P.C. Alexander, former governor of Maharashthra, lauded the Indian diaspora as he distinguished between survival of language and culture. “People living outside India maintain Indian culture better than those of us who live in the country.

“There is no problem of retaining culture among Pravasis, although they have been away from their mother country for generations. They have understood the true meaning of the word culture. The real problem is in language.”

K. Shanmugan, minister of law and second minister for home affairs in Singapore; as well as Rajesh Chandra, vice chancellor of the University of South Pacific in Fiji, shared their countries’ visions of ensuring the survival of Indian languages.
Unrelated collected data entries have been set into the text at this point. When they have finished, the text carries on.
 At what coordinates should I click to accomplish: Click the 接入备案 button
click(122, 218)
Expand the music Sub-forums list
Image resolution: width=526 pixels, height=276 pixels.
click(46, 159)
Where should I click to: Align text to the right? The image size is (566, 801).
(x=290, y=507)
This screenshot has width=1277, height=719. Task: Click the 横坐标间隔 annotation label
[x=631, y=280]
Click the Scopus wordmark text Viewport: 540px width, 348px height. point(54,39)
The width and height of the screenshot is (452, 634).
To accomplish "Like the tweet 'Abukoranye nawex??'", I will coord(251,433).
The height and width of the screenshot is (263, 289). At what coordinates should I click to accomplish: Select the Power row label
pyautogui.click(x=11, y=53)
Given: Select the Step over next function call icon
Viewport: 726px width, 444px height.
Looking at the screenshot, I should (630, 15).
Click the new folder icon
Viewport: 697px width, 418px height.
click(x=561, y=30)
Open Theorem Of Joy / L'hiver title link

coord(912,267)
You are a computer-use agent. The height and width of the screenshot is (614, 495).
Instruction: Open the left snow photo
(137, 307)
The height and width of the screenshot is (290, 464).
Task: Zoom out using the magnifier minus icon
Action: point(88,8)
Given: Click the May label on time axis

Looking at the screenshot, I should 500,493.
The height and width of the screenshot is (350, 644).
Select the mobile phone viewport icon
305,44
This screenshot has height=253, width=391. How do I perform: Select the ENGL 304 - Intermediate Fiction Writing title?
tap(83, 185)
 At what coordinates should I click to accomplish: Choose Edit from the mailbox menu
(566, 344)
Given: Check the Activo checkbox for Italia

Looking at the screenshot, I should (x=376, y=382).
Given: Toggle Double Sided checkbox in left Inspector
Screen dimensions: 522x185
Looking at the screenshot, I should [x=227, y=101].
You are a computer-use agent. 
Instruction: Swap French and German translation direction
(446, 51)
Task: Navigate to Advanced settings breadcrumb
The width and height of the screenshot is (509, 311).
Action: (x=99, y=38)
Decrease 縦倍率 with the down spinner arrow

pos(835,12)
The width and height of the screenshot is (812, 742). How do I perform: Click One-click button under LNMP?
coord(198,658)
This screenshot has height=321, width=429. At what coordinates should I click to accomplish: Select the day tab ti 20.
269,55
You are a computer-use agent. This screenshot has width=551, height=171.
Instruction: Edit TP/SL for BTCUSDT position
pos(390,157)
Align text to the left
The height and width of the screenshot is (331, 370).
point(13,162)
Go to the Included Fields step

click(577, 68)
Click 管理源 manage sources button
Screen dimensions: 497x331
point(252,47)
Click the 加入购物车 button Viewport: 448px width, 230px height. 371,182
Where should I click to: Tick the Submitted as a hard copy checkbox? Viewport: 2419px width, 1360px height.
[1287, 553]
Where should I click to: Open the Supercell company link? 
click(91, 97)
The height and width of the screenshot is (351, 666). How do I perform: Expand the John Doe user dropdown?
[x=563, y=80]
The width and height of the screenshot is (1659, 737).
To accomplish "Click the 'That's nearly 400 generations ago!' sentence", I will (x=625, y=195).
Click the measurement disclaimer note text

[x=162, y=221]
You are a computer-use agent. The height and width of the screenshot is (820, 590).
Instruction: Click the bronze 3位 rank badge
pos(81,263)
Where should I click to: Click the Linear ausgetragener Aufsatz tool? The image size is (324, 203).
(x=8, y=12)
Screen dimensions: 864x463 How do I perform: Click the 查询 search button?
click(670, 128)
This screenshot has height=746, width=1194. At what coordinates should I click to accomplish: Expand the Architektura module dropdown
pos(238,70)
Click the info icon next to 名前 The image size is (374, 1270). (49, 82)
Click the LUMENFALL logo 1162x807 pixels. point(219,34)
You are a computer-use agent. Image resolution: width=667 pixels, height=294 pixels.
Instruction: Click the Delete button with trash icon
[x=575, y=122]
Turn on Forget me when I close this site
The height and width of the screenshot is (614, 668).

“It’s an issue for policy makers at the macro level and parents at micro levels,” Shanmugan said as he explained how Singapore had opted to create national integration between the Chinese, Indian and Malay communities and viewed this diversity as a strength.

“We take great pains to ensure that each group maintains its ethnicity and culture through compulsory languages such as Tamil at schools. More and more young Singaporeans are seeing the rationale for preserving their heritage.”

Chandra said Hindi was required to be taught alongside English at primary and secondary schools in Fiji. “Indian languages and culture are in good shape in Fiji, and can be seen as a model and inspiration for the diaspora.”

The Hindu’s Editor-in-Chief N. Ram called for the revival of centres of excellence in literature and languages, not necessarily in India, to break the myth of Indian culture being about dance and music only.

South African community leader T.P. Naidoo bolstered this view saying: “We need the establishment of a worldwide forum for the promotion and preservation of Indian culture in the diaspora, with its own economic power base free from political influence.”